Today’s guest is the delightful Florence Houston - London-based artist who focuses particularly on colour and its impact. Using her classical training, she paints contemporary slices of life, often depicting extraordinary people doing the ordinary, or drawing out the fabulous in the every day.

Her work can be found in exhibitions across the UK, private homes and clubs including Annabel’s, Mayfair. She has an upcoming solo show in November, at J/M Gallery, on Portobello Road.

We feel someone who can find and translate beauty from just about anything is certainly someone who can talk to us about enchantment.

  

Mignonnette London - Florence Houston Tea Talk

 

Florence, can yon tell us how you got started on your artist journey?

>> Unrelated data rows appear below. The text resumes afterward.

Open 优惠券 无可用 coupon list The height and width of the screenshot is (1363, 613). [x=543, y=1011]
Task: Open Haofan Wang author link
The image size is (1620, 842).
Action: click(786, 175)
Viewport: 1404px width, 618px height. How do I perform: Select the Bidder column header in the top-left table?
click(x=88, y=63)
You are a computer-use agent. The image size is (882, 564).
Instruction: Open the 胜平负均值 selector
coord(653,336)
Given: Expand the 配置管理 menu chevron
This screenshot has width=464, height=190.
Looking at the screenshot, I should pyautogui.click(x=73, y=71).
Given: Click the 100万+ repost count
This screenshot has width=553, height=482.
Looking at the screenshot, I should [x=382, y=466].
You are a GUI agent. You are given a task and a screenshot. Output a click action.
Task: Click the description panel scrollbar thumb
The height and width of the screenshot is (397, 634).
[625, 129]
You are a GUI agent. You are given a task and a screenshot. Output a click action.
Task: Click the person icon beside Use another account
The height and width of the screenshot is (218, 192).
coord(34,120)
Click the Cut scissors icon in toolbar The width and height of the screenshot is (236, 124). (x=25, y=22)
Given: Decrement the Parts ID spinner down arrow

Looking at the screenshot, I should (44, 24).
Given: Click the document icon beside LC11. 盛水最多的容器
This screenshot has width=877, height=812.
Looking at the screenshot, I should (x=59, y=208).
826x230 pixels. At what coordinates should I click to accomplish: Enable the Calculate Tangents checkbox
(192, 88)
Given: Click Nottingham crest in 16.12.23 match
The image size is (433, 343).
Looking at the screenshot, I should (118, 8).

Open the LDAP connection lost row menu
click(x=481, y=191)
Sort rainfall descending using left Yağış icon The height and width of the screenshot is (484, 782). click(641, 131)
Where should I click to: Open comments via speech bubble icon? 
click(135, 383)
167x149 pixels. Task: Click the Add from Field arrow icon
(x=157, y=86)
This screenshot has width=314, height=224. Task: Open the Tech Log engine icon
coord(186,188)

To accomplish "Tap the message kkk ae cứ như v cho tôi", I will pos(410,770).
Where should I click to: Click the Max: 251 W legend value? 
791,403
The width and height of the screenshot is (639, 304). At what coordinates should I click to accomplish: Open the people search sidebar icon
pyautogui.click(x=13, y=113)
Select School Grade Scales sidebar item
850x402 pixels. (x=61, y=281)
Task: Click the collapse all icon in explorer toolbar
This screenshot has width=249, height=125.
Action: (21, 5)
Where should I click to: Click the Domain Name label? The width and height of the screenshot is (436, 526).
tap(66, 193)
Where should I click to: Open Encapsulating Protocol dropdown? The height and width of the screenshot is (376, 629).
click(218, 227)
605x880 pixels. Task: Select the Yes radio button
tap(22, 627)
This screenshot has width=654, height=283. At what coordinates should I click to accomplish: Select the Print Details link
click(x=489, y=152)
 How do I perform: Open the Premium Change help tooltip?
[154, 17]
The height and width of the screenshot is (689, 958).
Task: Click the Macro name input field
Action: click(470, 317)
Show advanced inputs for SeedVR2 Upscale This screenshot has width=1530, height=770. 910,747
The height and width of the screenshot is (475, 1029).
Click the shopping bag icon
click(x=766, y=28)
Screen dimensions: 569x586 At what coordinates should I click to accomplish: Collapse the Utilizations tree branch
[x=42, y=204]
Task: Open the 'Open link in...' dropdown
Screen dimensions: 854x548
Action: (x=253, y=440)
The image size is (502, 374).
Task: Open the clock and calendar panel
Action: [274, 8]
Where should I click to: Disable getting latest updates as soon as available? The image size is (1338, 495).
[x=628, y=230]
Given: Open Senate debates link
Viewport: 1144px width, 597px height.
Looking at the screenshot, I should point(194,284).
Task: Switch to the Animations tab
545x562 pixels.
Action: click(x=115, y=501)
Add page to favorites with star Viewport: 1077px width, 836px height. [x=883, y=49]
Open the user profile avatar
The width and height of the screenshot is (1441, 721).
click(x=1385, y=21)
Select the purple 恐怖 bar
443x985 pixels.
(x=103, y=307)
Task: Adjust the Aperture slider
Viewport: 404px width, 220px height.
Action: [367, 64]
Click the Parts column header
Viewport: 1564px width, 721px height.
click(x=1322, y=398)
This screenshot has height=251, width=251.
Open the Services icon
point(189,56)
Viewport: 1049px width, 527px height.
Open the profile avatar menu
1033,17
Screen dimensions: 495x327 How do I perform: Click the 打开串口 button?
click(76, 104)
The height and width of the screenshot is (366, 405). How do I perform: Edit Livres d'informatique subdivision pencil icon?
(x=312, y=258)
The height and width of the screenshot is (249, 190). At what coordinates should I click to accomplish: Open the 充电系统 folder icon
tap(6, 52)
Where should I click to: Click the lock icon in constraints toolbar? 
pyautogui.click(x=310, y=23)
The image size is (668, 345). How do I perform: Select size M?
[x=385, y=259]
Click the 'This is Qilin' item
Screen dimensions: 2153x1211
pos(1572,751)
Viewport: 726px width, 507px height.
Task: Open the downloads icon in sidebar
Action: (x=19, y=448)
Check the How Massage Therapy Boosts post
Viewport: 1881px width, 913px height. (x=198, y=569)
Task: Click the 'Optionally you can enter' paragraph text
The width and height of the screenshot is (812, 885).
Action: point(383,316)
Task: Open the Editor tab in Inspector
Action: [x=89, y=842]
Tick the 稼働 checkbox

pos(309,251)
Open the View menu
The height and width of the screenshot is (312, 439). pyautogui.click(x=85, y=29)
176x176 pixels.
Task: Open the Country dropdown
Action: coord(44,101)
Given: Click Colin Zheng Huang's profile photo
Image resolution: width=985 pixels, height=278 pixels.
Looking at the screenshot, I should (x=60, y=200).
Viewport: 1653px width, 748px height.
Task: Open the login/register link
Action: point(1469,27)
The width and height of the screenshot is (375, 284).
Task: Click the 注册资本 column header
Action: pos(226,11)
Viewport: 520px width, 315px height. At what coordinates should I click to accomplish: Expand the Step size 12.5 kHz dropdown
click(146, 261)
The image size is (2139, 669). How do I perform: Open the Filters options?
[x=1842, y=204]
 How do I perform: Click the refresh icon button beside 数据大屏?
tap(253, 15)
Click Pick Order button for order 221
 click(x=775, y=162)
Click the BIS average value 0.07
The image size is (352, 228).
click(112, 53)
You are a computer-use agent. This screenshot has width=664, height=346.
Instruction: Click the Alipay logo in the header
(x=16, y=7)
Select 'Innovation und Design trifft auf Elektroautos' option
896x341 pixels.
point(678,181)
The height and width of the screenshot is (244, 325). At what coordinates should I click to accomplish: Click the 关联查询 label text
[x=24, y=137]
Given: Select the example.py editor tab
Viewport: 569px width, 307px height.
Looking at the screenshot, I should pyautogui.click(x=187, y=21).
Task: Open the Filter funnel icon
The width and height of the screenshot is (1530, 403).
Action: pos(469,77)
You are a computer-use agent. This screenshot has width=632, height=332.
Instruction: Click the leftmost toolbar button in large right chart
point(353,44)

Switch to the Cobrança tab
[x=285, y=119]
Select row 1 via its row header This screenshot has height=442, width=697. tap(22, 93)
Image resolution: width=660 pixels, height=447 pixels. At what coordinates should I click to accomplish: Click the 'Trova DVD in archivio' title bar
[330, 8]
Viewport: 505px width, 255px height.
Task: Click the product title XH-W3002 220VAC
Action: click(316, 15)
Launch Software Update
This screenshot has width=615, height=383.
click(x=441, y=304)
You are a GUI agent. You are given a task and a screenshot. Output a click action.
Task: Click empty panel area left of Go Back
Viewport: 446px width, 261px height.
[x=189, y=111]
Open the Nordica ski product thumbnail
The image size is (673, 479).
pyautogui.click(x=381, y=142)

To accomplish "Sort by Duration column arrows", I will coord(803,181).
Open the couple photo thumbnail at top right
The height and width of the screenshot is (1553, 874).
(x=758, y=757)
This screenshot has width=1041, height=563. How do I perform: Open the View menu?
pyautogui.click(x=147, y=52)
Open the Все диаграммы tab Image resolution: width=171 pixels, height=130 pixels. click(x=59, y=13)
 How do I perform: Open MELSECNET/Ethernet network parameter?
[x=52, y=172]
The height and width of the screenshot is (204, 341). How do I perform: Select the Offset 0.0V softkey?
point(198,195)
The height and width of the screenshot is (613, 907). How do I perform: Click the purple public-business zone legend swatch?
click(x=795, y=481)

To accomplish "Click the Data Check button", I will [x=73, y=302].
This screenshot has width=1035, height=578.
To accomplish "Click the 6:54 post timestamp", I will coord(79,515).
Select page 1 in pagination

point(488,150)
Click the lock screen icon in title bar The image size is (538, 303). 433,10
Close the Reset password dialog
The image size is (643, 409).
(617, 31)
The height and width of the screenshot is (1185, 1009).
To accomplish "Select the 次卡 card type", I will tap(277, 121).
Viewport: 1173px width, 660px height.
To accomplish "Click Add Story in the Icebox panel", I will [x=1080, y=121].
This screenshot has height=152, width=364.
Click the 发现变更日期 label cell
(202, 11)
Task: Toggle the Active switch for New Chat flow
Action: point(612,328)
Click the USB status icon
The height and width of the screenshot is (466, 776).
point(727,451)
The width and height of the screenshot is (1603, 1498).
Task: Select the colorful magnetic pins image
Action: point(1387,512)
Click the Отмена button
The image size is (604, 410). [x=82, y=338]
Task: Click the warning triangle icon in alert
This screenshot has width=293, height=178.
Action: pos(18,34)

I decided age twelve to be an artist and never looked back. I got an art scholarship to my next school and then went to Charles Cecil in Florence where I learnt how to use oil paint and to approach portrait painting with the same technique as the old masters.

 

Your choice of subject for a painting is so varied - from a beautiful pregnant woman in an evening dress to Victorian jelly centrepieces - and yet your work has a true sense of unity to it. What are the recurring themes you find yourself returning to?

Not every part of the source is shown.